Whether you’re a victim of credit or identity fraud or choosing to be proactive against these crimes, freezing is probably your best option for protecting yourself. You can freeze your accounts online, by phone or in writing with the three credit bureaus:
- Equifax: Call 800-685-1111, go online, or mail your request to: Equifax Information Services LLC, P.O. Box 105788, Atlanta, GA 30348
- Experian: Call 888-397-3742, go online or mail your request to: Experian Security Freeze, P.O. Box 9554, Allen, TX 75013
- TransUnion: Call 888-909-8872, go online or mail your request to: TransUnion P.O. Box 160, Woodlyn, PA 19094
FAQs about freezing your credit
How long does a credit freeze last? A credit freeze typically lasts until you remove it. But in a few states, a credit freeze expires after seven years, according to the Federal Trade Commission (FTC).

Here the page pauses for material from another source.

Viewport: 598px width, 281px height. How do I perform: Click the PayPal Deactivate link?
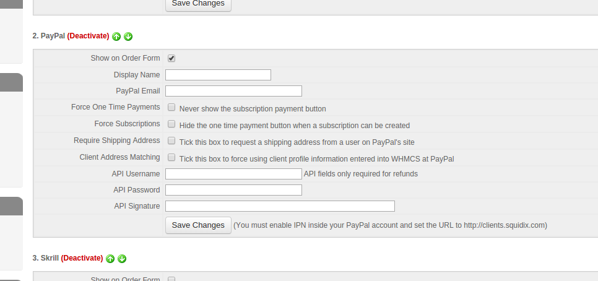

Do you need to freeze your credit with all the credit bureaus? Yes, you should, for full protection. Unlike a fraud alert, for which you can contact one credit bureau and that bureau must notify the others, a credit freeze requires that you contact each of the three bureaus separately.
What’s the difference between a credit freeze and a credit lock? Both credit freezes and credit locks can restrict the access lenders have to your credit reports. However, credit freezes are free under federal law, while credit locks are products often offered for a fee.

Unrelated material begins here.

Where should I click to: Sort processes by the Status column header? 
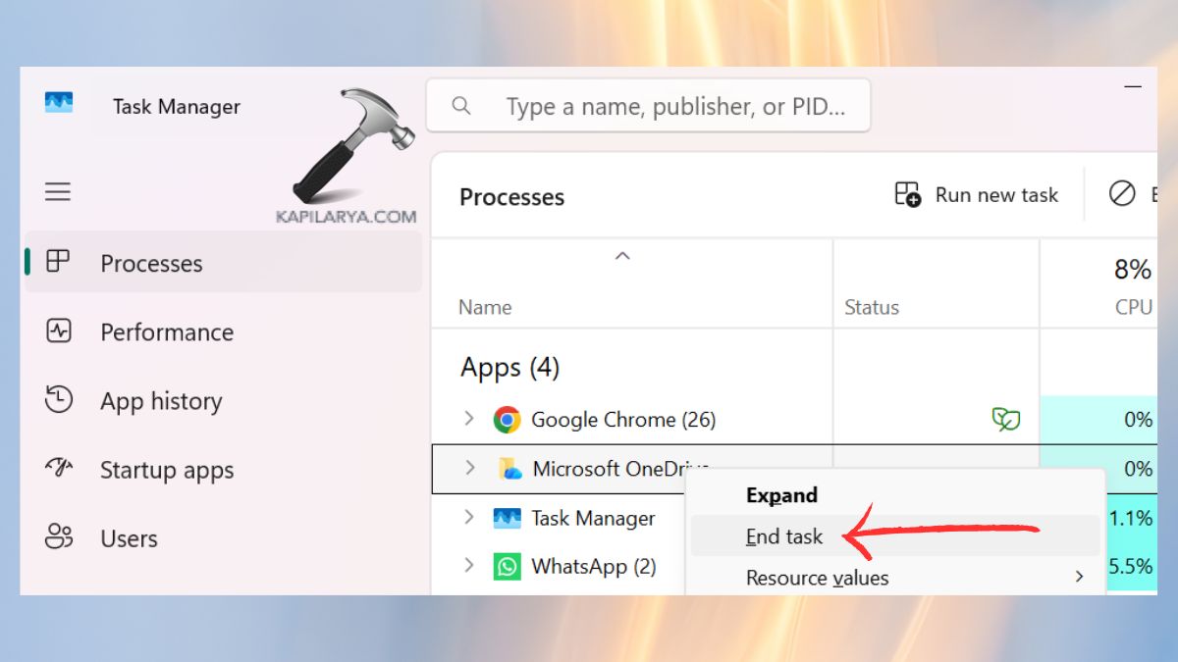tap(872, 307)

Is freezing your credit card through your issuer a credit freeze? No. If your issuer offers a freeze or lock feature for your card, this is not the same as freezing or locking your credit reports with the credit bureaus. It simply prevents your card from being used temporarily.
Does a credit freeze prevent hard inquiries on your credit report? Yes. While your credit is frozen, lenders will not be able to access your report to evaluate your credit profile to determine your creditworthiness for a particular loan or credit product, which means no hard inquiries. If you are considering applying for a new loan or credit, you’ll have to unfreeze your credit before they can approve you.
How do you know if your credit is frozen? If you’re unsure if you’ve frozen your credit, check with each of the credit bureaus online or by calling the phone numbers listed above.